The situation in Aerospace and Defense

In aerospace and defense (A&D) today, agility and responsiveness are key to mission success – and not just for troops, but for the support organizations that help form the wider capability. Processes and technologies need to be able to adapt and be managed quickly and effectively to whatever situation develops.

Unlike the traditional monolithic and rigid ERP solutions, modular, component-based Enterprise Asset Management (EAM) solutions allow users to quickly and cost effectively add new functionality by using “pick and mix” modules to enhance and extend their existing solution infrastructure.
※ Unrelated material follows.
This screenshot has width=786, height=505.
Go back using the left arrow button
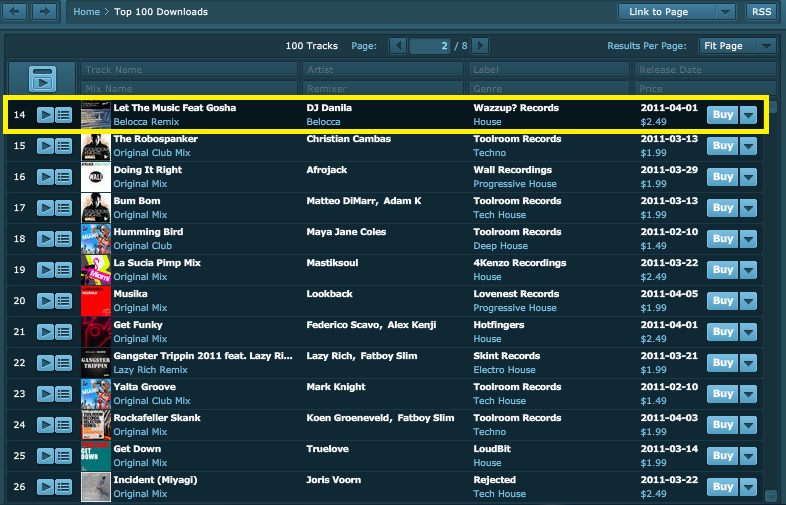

Modular ERP solutions give organizations the ability to:

  • Tackle urgent IT requirements as quickly as they arise
  • Avoid the need to implement a broader and more rigid solution than is necessary at that time
  • Align the internal approvals process, requirements maturity and program risk
  • Flexibly enhance and extend their existing solution infrastructure
  • Flexibly evolve in markets key to their success
  • Reduce business disruption and costs
  • Provide the opportunity to evolve to a full enterprise solution over time

modules

Future proof your IT investment

A modular EAM solution has the advantage that it is often able to integrate with a wide variety of existing applications in the enterprise which, while at some stage in the future might require replacement, will serve adequately for the time being.

This technology lends itself to a situation where a large organization needs only to invest in the modules required to solve their immediate pain points, knowing that when these slivers of functionality need to eventually talk to each other or expand into an integrated enterprise without the challenges of wider system integration they will be able to do so via pre-integrated modules.

With IT budgets seeing minimal increases this year, it’s essential that organizations get the best value for their money. A modular solution provides agility, flexibility and future-proofed investment to help these organizations to deliver the capabilities required in defense today, and into the future.

This way, organizations can embrace a low risk and timely approach to solving their specific individual problems while being automatically architected for the future.